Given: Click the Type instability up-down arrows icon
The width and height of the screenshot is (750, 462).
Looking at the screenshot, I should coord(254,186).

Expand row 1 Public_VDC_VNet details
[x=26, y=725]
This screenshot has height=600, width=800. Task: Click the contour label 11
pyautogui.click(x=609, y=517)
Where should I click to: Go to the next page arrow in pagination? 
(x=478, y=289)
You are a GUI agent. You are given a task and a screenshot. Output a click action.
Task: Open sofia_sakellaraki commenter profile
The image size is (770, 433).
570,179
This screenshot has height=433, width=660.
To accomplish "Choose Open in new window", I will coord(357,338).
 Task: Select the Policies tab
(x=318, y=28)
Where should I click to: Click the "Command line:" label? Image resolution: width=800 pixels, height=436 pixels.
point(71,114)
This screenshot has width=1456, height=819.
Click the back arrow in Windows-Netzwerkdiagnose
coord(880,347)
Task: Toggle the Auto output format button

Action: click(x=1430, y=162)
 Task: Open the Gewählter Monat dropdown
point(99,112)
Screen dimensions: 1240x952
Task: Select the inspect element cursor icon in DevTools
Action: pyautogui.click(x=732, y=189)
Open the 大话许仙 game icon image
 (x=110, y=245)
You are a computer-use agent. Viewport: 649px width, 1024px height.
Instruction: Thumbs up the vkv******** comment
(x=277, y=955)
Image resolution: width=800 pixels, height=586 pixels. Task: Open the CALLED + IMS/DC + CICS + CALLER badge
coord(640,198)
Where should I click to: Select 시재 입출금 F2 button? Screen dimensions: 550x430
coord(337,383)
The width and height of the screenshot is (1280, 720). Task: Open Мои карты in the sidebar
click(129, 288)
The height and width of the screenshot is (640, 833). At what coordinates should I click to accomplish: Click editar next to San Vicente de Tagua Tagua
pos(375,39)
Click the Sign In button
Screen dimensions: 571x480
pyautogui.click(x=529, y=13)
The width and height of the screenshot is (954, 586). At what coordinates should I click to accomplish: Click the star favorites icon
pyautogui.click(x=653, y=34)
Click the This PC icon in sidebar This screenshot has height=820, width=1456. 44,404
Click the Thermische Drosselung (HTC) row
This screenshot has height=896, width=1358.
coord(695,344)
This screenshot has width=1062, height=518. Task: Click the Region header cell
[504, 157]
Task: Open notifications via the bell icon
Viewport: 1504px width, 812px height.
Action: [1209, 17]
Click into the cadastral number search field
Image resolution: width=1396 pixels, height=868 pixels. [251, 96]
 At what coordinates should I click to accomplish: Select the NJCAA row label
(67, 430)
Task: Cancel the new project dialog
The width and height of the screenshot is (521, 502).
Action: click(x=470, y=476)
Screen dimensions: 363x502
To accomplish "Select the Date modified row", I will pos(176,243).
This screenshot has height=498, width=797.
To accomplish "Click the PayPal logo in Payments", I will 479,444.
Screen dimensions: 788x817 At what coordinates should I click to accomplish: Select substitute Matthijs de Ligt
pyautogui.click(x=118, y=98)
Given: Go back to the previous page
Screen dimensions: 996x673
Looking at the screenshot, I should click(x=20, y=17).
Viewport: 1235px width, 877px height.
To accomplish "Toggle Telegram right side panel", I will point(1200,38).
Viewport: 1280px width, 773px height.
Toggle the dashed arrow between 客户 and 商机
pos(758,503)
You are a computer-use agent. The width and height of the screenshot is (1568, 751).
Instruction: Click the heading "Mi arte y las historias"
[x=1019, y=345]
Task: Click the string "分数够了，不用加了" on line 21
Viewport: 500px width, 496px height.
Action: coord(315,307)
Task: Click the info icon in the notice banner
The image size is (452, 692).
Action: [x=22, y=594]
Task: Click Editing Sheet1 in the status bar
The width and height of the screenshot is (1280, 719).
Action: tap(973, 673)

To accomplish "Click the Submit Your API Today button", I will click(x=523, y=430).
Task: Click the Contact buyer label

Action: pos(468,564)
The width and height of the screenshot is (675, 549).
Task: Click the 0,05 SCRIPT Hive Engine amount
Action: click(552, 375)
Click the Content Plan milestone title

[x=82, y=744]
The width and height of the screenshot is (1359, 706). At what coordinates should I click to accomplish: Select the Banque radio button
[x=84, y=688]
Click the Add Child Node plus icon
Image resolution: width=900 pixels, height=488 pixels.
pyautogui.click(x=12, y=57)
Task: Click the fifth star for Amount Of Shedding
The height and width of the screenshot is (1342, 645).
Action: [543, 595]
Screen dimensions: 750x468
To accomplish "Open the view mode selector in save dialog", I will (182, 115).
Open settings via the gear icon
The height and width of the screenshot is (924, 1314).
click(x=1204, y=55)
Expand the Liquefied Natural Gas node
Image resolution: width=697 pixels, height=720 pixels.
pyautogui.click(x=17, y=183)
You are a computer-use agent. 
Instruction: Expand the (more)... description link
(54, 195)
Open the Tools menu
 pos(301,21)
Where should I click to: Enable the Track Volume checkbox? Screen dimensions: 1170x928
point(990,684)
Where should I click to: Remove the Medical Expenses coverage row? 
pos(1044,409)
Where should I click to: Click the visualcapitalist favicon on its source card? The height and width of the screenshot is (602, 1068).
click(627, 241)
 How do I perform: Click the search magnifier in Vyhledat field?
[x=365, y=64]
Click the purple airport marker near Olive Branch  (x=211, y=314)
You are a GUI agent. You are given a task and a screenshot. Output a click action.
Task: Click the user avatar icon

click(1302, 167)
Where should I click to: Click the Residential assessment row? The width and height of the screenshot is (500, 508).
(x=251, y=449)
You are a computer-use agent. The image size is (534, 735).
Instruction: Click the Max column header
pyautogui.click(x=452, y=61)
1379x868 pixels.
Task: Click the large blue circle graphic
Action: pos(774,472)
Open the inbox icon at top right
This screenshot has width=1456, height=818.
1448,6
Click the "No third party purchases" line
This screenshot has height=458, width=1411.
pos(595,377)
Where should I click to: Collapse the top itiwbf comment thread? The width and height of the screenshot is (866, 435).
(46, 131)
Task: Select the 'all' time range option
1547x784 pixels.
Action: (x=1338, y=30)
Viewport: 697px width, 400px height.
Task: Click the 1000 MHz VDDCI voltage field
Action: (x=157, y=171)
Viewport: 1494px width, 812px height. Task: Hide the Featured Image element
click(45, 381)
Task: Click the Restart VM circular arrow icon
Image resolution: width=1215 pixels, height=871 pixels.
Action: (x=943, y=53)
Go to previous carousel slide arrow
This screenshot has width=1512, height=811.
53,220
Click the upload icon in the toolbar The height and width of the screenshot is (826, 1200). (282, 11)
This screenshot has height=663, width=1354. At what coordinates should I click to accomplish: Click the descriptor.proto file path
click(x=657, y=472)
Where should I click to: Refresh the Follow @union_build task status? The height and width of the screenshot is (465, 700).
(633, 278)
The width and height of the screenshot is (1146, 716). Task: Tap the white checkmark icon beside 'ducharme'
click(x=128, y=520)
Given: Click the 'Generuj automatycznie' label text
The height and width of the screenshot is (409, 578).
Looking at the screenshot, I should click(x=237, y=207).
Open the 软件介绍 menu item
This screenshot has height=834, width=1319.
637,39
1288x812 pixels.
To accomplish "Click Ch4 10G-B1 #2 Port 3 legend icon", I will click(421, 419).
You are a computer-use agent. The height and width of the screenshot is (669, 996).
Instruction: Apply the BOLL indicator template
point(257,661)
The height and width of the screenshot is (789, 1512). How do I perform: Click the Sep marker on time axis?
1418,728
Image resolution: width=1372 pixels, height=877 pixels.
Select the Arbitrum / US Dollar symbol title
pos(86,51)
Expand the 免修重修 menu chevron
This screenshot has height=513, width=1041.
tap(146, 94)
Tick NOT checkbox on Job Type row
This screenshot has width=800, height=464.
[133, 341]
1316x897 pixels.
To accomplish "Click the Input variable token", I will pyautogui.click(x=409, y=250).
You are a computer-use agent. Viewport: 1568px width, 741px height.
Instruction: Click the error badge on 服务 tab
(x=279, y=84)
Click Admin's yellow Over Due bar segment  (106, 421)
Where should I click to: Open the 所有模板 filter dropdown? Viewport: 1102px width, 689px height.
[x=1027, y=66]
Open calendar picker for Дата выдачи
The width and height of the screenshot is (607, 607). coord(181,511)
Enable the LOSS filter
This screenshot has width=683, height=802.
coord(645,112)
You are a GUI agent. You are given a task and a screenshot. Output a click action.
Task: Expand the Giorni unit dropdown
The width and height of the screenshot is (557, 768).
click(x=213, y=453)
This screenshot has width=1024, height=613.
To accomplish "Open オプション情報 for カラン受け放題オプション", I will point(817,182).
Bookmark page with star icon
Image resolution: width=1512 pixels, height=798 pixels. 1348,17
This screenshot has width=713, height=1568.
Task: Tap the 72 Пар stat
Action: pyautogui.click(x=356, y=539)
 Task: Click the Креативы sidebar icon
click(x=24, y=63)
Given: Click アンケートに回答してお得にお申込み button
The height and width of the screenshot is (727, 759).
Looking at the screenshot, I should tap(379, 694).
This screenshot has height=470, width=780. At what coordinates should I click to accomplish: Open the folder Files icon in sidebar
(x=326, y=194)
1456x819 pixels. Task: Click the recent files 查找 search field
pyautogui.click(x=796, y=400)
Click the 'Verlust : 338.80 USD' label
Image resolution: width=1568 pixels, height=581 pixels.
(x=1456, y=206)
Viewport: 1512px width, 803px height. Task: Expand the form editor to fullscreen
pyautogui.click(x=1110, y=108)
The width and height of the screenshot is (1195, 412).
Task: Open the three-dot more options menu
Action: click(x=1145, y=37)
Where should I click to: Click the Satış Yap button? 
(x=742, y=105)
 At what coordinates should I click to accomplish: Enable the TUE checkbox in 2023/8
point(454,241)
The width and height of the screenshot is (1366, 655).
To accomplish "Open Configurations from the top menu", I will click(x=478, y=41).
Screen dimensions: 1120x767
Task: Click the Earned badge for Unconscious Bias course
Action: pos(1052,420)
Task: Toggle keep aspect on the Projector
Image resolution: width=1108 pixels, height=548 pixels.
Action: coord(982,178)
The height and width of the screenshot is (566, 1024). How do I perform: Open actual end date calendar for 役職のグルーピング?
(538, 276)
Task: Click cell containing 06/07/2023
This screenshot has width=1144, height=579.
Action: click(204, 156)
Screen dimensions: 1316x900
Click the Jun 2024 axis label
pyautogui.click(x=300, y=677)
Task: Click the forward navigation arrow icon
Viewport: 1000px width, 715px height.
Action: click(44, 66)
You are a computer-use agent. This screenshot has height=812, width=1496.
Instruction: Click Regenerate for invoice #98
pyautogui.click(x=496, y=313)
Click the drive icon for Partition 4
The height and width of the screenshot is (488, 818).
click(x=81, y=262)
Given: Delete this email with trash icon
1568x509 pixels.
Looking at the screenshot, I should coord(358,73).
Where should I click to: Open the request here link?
☆ ☆ ☆
EXERCISE
Rewrite the lines of the records above as a numbered list, from the line with "Task: Click the Креативы sidebar icon" to the line with "click(x=81, y=262)", including both of those lines. Leave out any blank lines.

WRITTEN SOLUTION
1.  Task: Click the Креативы sidebar icon
2. click(x=24, y=63)
3. Given: Click アンケートに回答してお得にお申込み button
4. The height and width of the screenshot is (727, 759).
5. Looking at the screenshot, I should tap(379, 694).
6. This screenshot has height=470, width=780. At what coordinates should I click to accomplish: Open the folder Files icon in sidebar
7. (x=326, y=194)
8. 1456x819 pixels. Task: Click the recent files 查找 search field
9. pyautogui.click(x=796, y=400)
10. Click the 'Verlust : 338.80 USD' label
11. Image resolution: width=1568 pixels, height=581 pixels.
12. (x=1456, y=206)
13. Viewport: 1512px width, 803px height. Task: Expand the form editor to fullscreen
14. pyautogui.click(x=1110, y=108)
15. The width and height of the screenshot is (1195, 412).
16. Task: Open the three-dot more options menu
17. Action: click(x=1145, y=37)
18. Where should I click to: Click the Satış Yap button? 
19. (x=742, y=105)
20.  At what coordinates should I click to accomplish: Enable the TUE checkbox in 2023/8
21. point(454,241)
22. The width and height of the screenshot is (1366, 655).
23. To accomplish "Open Configurations from the top menu", I will click(x=478, y=41).
24. Screen dimensions: 1120x767
25. Task: Click the Earned badge for Unconscious Bias course
26. Action: pos(1052,420)
27. Task: Toggle keep aspect on the Projector
28. Image resolution: width=1108 pixels, height=548 pixels.
29. Action: coord(982,178)
30. The height and width of the screenshot is (566, 1024). How do I perform: Open actual end date calendar for 役職のグルーピング?
31. (538, 276)
32. Task: Click cell containing 06/07/2023
33. This screenshot has width=1144, height=579.
34. Action: click(204, 156)
35. Screen dimensions: 1316x900
36. Click the Jun 2024 axis label
37. pyautogui.click(x=300, y=677)
38. Task: Click the forward navigation arrow icon
39. Viewport: 1000px width, 715px height.
40. Action: click(44, 66)
41. You are a computer-use agent. This screenshot has height=812, width=1496.
42. Instruction: Click Regenerate for invoice #98
43. pyautogui.click(x=496, y=313)
44. Click the drive icon for Partition 4
45. The height and width of the screenshot is (488, 818).
46. click(x=81, y=262)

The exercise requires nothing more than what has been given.